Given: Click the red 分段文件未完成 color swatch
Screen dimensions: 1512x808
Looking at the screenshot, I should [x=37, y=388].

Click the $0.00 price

* * *

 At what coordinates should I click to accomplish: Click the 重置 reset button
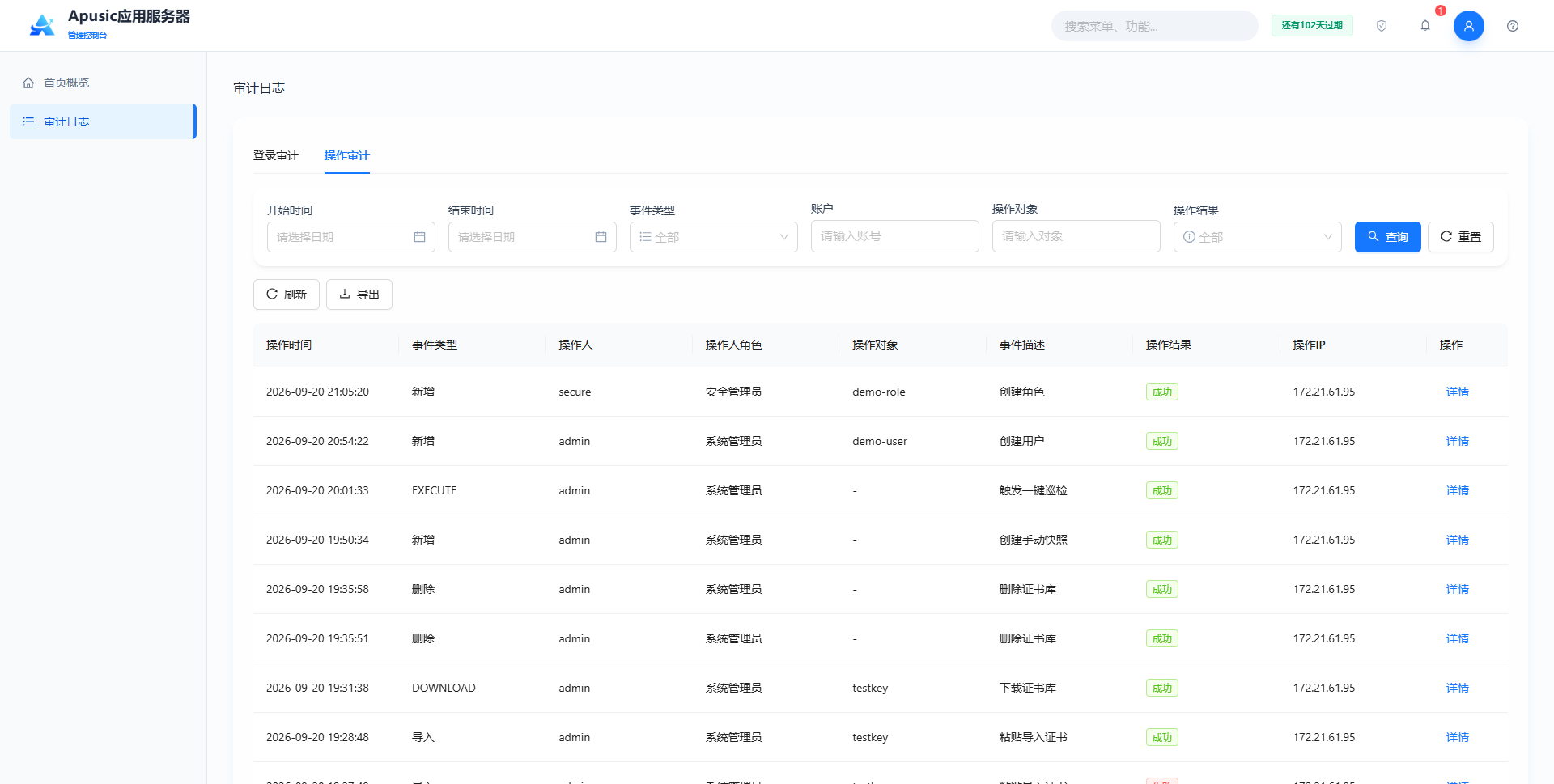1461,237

> **WORK TO BE COMPLETED**
Return only the stretch of the material above from the line holding "Given: Click the red 分段文件未完成 color swatch" through the line holding "Click the $0.00 price", copied exactly.

> **OUTPUT OF THE TASK**
Given: Click the red 分段文件未完成 color swatch
Screen dimensions: 1512x808
Looking at the screenshot, I should [x=37, y=388].

Click the $0.00 price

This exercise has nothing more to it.